Home Health & Hospice Week

ICD-10:

Physicians' Sweetheart Deal For ICD-10 Unfair, Providers Protest

Home care providers need a break too, they tell CMS.

Wouldn’t it be nice to get a little leeway on your diagnosis coding when ICD-10 hits Oct. 1? You can ask physicians if it is, because right now they are scheduled to get some while all other provider types are not.

Reminder: In guidance posted last month, the Centers for Medicare & Medicaid Services said that if physicians use the wrong ICD-10 code within the first year after Oct. 1, their claims will still be processed and paid, as long as they use an ICD-10 code from the correct code group. But the grace period applies only to Part B physician services, according to the announcement.

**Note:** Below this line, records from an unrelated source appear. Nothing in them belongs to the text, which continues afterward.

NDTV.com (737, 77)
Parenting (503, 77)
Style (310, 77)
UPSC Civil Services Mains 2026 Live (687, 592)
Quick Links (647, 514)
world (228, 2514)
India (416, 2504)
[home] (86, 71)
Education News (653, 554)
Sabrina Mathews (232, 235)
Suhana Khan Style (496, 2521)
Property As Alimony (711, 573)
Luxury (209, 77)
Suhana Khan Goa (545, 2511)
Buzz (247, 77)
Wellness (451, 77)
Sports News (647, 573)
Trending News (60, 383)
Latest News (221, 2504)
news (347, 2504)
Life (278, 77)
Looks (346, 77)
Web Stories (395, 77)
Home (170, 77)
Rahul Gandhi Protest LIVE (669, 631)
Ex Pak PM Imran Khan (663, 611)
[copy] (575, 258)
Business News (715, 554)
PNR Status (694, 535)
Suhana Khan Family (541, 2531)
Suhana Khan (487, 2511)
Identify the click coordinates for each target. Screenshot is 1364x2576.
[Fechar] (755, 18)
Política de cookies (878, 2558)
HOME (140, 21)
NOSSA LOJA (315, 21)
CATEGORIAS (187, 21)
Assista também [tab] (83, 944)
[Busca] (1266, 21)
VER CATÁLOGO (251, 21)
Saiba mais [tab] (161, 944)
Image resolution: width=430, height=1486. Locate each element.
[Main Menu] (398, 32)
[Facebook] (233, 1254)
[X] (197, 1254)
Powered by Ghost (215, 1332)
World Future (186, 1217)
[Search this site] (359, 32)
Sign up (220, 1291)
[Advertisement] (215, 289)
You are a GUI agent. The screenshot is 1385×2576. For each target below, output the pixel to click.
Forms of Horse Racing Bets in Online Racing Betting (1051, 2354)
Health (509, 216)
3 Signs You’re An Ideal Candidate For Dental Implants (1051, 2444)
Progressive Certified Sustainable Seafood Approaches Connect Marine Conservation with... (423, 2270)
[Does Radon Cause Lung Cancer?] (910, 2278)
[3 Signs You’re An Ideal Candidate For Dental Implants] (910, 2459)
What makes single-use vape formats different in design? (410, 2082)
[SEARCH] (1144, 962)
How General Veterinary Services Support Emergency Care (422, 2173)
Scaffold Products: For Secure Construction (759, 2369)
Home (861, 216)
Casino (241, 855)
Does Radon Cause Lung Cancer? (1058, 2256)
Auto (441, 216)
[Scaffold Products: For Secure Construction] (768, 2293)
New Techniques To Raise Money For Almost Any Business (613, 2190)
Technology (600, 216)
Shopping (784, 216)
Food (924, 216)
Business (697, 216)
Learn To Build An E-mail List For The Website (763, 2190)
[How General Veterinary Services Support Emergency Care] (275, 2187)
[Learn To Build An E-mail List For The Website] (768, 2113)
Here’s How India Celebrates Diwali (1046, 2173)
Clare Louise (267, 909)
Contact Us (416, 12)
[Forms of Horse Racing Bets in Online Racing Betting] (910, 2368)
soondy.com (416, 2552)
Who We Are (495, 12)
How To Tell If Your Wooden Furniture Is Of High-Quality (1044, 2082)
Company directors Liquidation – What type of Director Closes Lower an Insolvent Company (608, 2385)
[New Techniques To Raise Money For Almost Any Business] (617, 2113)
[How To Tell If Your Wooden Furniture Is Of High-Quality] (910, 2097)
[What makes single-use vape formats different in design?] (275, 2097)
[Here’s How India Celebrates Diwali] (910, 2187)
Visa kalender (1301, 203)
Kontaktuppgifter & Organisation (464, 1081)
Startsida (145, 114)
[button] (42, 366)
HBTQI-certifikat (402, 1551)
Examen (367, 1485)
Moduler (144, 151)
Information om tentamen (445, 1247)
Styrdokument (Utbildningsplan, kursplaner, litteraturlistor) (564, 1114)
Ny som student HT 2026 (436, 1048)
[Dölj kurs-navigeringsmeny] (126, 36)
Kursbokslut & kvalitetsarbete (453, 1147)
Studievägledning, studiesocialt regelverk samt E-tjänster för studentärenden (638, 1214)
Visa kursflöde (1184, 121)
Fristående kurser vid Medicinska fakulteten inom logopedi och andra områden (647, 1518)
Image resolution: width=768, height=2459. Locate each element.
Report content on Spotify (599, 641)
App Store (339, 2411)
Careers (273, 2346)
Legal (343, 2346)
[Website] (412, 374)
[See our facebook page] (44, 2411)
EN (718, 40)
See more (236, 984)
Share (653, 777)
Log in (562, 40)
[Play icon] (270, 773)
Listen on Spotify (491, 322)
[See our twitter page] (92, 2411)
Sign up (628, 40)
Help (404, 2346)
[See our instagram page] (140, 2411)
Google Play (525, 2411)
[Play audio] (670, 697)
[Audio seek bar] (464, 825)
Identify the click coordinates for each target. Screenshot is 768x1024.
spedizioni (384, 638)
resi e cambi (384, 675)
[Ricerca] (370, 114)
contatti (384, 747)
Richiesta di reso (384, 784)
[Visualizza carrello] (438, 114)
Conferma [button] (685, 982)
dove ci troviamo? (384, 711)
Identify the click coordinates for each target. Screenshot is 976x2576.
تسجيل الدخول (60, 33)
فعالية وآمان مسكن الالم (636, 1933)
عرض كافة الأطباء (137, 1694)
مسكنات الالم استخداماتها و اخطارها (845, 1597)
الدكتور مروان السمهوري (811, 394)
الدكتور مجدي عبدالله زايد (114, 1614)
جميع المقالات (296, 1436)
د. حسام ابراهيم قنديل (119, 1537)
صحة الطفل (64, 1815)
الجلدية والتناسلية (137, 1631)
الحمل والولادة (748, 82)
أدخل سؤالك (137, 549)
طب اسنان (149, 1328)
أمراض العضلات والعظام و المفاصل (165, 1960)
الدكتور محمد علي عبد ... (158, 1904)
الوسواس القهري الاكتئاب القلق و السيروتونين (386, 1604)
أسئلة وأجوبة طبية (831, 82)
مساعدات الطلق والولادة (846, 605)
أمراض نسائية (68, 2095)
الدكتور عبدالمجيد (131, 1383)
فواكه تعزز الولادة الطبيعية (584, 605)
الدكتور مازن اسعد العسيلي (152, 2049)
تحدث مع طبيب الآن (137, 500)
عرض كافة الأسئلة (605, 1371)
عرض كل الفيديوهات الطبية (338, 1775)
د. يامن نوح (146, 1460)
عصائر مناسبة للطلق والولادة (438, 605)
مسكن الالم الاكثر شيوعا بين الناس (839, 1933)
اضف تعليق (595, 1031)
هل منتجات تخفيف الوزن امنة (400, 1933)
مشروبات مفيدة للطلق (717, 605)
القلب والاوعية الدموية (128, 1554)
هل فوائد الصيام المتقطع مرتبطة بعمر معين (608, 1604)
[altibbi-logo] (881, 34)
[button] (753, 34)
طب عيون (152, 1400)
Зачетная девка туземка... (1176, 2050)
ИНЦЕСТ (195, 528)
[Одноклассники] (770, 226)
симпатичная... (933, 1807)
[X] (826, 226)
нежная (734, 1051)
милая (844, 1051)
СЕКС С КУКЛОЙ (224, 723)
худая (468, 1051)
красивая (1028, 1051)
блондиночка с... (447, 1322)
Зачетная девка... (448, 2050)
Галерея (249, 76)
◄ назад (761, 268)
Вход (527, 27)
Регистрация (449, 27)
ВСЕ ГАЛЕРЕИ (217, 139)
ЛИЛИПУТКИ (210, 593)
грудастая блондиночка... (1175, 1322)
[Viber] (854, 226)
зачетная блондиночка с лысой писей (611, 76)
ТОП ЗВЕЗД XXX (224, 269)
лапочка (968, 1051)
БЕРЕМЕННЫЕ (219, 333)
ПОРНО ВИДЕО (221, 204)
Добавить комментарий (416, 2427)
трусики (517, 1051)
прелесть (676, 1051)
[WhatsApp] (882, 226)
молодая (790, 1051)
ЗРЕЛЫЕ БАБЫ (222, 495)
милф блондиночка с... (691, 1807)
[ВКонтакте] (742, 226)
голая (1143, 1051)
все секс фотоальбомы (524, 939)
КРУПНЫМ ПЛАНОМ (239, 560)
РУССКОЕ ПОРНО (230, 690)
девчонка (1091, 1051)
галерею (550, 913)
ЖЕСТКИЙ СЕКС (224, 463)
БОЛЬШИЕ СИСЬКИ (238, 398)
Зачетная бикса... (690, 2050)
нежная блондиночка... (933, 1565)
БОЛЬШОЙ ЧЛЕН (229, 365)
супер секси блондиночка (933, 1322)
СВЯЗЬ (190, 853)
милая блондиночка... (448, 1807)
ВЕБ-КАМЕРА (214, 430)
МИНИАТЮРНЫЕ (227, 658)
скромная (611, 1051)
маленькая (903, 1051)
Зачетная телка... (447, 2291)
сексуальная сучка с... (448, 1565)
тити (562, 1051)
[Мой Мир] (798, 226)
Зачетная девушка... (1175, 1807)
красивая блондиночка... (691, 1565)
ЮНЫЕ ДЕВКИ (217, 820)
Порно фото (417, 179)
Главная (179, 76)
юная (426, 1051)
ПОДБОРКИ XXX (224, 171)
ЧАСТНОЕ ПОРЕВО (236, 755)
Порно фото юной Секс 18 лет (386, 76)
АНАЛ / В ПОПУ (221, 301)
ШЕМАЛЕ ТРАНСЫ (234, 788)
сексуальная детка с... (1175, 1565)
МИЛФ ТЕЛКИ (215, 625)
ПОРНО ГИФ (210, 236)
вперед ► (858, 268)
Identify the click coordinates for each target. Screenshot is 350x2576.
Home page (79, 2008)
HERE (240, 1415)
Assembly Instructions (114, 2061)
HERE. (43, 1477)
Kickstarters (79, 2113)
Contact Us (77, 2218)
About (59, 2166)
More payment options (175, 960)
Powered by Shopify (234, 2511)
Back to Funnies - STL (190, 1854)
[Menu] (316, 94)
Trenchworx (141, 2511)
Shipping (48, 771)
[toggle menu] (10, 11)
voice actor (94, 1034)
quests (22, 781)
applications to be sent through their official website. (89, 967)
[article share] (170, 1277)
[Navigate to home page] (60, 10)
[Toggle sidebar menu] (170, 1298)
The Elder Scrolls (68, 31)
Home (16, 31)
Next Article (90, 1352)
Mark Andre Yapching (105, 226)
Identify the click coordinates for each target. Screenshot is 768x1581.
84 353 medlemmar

If anything, home care and hospice providers should be more deserving of leniency because — unlike most physician practices — they do not routinely have certified coders on staff, said one provider in the question-and-answer portion of the Aug. 12 CMS Open Door Forum for home care providers.

Home health and Durable Medical Equipment providers that rely on physician documentation to justify their claims will be left high and dry if the docs’ ICD-9-compliant documentation isn’t up to ICD-10 standards, added a DME provider in the Q&A.

These Providers Face Double Burden

Hospices will be especially burdened by ICD-10 with no grace period, since they also will be ramping up on new coding requirements as part of the 2016 final rule at the same time, a hospice provider noted in the forum.

CMS staff in charge of the matter were not in the forum. Whether the leniency granted to physicians will be extended to other types of providers is “an open question,” CMS’s Wil Gehne noted in the call. v

Note: The CMS guidance is online at www.cms.gov/Medicare/Coding/ICD10/Downloads/ICD-10-guidance.pdf.